# Input for this task
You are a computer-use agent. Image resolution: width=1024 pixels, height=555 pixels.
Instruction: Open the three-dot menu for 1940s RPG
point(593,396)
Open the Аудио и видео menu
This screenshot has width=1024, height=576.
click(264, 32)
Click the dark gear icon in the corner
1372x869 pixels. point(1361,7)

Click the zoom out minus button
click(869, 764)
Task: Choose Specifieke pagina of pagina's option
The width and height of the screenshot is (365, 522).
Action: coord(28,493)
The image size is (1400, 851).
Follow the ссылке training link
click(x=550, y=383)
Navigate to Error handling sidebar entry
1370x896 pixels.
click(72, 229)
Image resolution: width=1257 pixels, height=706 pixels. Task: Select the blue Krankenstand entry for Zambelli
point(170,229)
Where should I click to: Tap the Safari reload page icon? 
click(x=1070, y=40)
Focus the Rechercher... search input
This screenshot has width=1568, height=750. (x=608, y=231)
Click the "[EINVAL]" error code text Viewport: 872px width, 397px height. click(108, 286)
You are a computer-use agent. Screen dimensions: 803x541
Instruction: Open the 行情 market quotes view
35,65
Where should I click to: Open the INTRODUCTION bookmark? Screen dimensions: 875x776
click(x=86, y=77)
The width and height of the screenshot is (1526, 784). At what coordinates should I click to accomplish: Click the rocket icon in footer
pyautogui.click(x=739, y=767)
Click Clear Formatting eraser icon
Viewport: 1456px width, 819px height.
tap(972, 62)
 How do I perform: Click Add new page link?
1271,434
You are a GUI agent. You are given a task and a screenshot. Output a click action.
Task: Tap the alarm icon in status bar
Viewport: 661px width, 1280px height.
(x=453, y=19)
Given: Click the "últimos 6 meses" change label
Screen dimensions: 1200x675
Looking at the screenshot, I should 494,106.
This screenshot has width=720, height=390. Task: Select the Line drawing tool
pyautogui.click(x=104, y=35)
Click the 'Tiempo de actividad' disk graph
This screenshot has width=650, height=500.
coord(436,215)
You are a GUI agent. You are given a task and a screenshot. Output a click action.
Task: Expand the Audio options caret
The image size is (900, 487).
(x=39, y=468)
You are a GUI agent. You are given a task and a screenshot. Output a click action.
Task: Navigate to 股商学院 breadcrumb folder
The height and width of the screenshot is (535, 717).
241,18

# Task details
Can you rewrite the material above with every "GUI agent" changed to "screen agent" and everything else left unchanged?

# Response
You are a computer-use agent. Image resolution: width=1024 pixels, height=555 pixels.
Instruction: Open the three-dot menu for 1940s RPG
point(593,396)
Open the Аудио и видео menu
This screenshot has width=1024, height=576.
click(264, 32)
Click the dark gear icon in the corner
1372x869 pixels. point(1361,7)

Click the zoom out minus button
click(869, 764)
Task: Choose Specifieke pagina of pagina's option
The width and height of the screenshot is (365, 522).
Action: coord(28,493)
The image size is (1400, 851).
Follow the ссылке training link
click(x=550, y=383)
Navigate to Error handling sidebar entry
1370x896 pixels.
click(72, 229)
Image resolution: width=1257 pixels, height=706 pixels. Task: Select the blue Krankenstand entry for Zambelli
point(170,229)
Where should I click to: Tap the Safari reload page icon? 
click(x=1070, y=40)
Focus the Rechercher... search input
This screenshot has width=1568, height=750. (x=608, y=231)
Click the "[EINVAL]" error code text Viewport: 872px width, 397px height. click(108, 286)
You are a computer-use agent. Screen dimensions: 803x541
Instruction: Open the 行情 market quotes view
35,65
Where should I click to: Open the INTRODUCTION bookmark? Screen dimensions: 875x776
click(x=86, y=77)
The width and height of the screenshot is (1526, 784). At what coordinates should I click to accomplish: Click the rocket icon in footer
pyautogui.click(x=739, y=767)
Click Clear Formatting eraser icon
Viewport: 1456px width, 819px height.
tap(972, 62)
 How do I perform: Click Add new page link?
1271,434
You are a screen agent. You are given a task and a screenshot. Output a click action.
Task: Tap the alarm icon in status bar
Viewport: 661px width, 1280px height.
(x=453, y=19)
Given: Click the "últimos 6 meses" change label
Screen dimensions: 1200x675
Looking at the screenshot, I should 494,106.
This screenshot has width=720, height=390. Task: Select the Line drawing tool
pyautogui.click(x=104, y=35)
Click the 'Tiempo de actividad' disk graph
This screenshot has width=650, height=500.
coord(436,215)
You are a screen agent. You are given a task and a screenshot. Output a click action.
Task: Expand the Audio options caret
The image size is (900, 487).
(x=39, y=468)
You are a screen agent. You are given a task and a screenshot. Output a click action.
Task: Navigate to 股商学院 breadcrumb folder
The height and width of the screenshot is (535, 717).
241,18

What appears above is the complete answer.